§ Your goal:
Copy out all lines in the data below containing the string "agent".

§ The data:
==*==
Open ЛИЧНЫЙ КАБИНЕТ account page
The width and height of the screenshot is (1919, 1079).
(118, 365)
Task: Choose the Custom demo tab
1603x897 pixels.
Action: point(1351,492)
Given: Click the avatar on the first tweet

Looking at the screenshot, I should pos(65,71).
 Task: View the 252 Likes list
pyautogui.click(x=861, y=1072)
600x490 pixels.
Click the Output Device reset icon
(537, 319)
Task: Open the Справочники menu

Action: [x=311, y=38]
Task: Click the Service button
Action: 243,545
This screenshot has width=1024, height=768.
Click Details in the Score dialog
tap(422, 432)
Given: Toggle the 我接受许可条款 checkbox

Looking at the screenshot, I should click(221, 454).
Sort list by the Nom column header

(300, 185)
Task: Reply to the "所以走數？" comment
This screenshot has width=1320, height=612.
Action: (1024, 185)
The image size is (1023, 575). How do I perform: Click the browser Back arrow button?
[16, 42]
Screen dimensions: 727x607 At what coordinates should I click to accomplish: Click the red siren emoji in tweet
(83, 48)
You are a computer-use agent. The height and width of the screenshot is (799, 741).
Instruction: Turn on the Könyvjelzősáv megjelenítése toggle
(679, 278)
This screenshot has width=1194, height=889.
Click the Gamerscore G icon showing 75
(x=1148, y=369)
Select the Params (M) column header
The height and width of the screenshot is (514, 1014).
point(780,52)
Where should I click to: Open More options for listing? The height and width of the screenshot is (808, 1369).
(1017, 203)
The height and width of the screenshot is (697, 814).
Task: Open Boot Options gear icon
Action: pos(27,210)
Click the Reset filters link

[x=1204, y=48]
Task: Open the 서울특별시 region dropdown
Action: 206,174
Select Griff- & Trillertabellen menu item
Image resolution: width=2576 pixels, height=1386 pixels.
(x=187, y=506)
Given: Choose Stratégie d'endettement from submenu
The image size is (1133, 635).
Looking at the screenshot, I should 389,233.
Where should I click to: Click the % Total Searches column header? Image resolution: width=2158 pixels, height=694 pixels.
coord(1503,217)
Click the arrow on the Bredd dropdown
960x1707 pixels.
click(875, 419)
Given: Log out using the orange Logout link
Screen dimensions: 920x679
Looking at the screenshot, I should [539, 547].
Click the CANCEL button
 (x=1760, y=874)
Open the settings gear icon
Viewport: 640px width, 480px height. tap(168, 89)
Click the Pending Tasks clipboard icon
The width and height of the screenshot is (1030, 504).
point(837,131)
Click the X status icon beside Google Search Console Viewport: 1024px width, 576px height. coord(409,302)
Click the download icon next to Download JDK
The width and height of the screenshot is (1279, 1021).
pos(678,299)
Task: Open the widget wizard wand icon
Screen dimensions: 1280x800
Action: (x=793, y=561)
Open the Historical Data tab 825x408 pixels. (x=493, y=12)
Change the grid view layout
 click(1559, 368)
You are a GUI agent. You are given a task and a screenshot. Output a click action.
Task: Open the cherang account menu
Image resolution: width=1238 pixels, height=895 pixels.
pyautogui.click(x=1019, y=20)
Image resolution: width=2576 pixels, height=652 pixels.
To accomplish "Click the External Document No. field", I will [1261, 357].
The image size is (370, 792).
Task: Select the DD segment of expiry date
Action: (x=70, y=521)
==*==
§ Written reply:
You are a computer-use agent. The height and width of the screenshot is (799, 741).
You are a GUI agent. You are given a task and a screenshot. Output a click action.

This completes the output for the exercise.